SUPPLIED MATERIAL:
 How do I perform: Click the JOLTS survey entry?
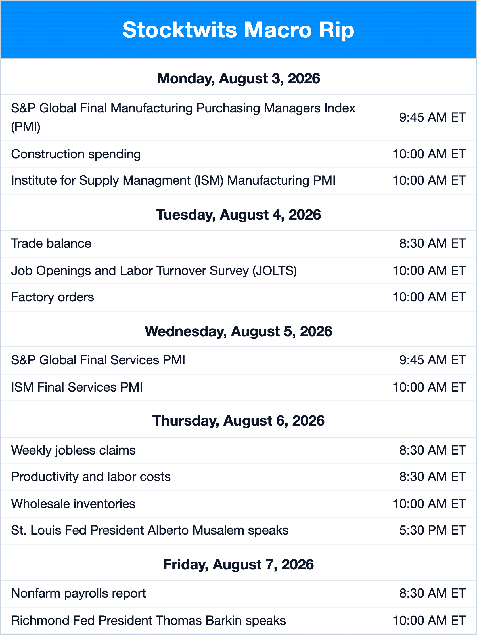239,271
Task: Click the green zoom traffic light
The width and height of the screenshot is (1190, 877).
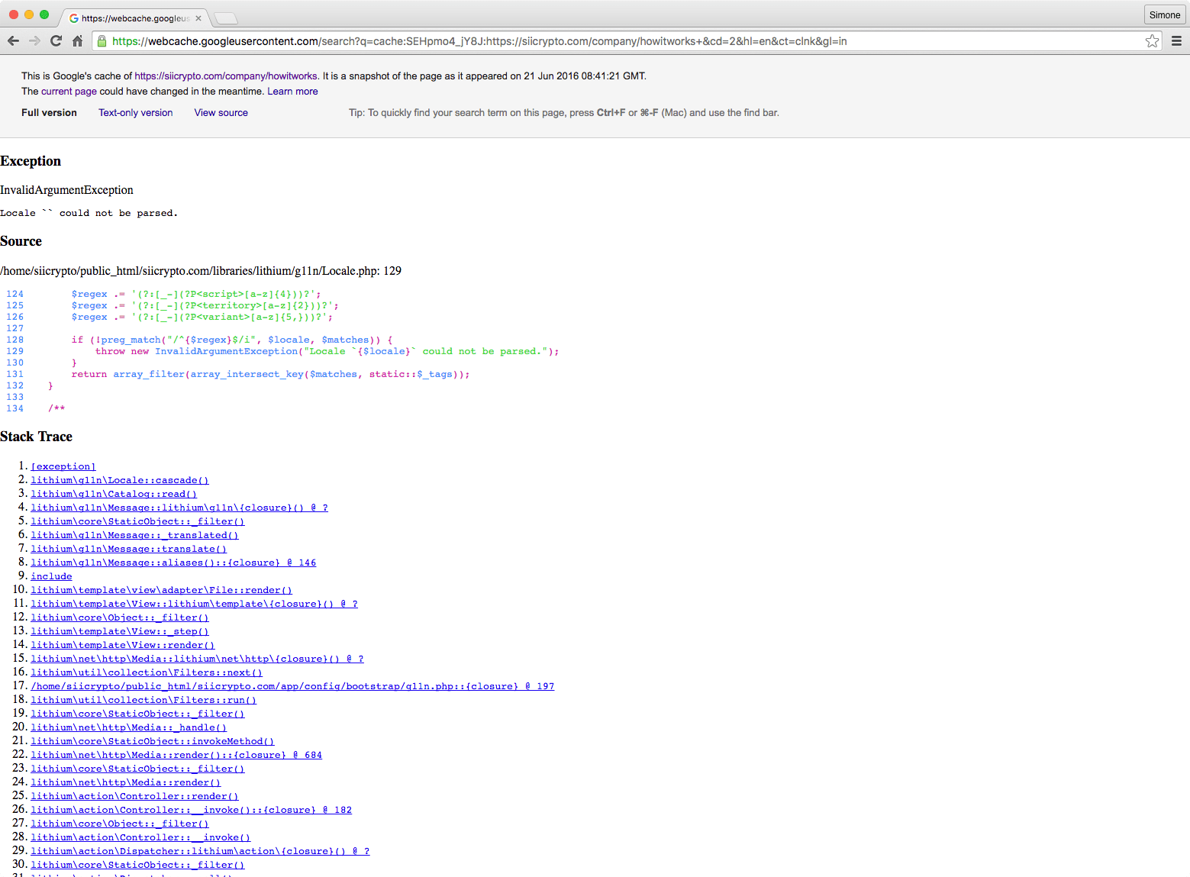Action: click(x=44, y=14)
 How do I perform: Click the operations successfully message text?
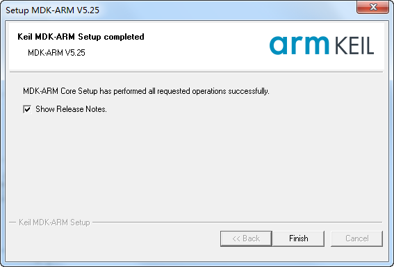[x=146, y=91]
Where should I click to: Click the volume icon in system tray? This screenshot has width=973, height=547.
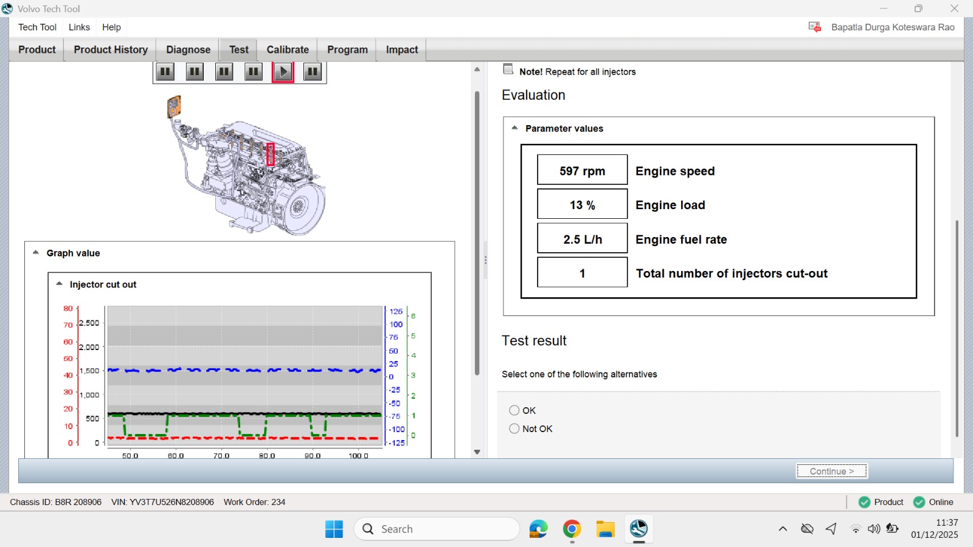(x=874, y=529)
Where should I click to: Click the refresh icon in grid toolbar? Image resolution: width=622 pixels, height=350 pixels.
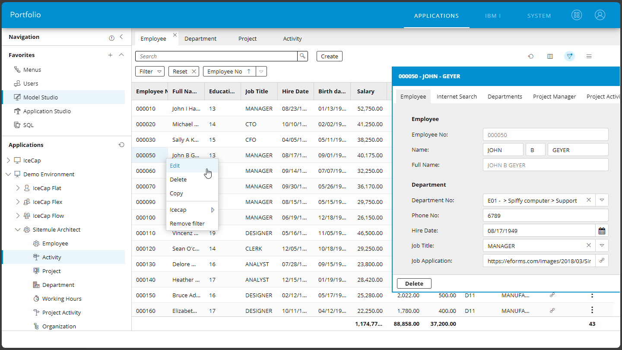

TASK INSTRUCTIONS:
Repeat the lines from the line containing "How do I perform: Click the operations" through the end of the material above exactly, with no pictures and nothing else.

ANSWER AREA:
 How do I perform: Click the operations successfully message text?
[x=146, y=91]
Where should I click to: Click the volume icon in system tray? This screenshot has width=973, height=547.
(x=874, y=529)
Where should I click to: Click the refresh icon in grid toolbar? Image resolution: width=622 pixels, height=350 pixels.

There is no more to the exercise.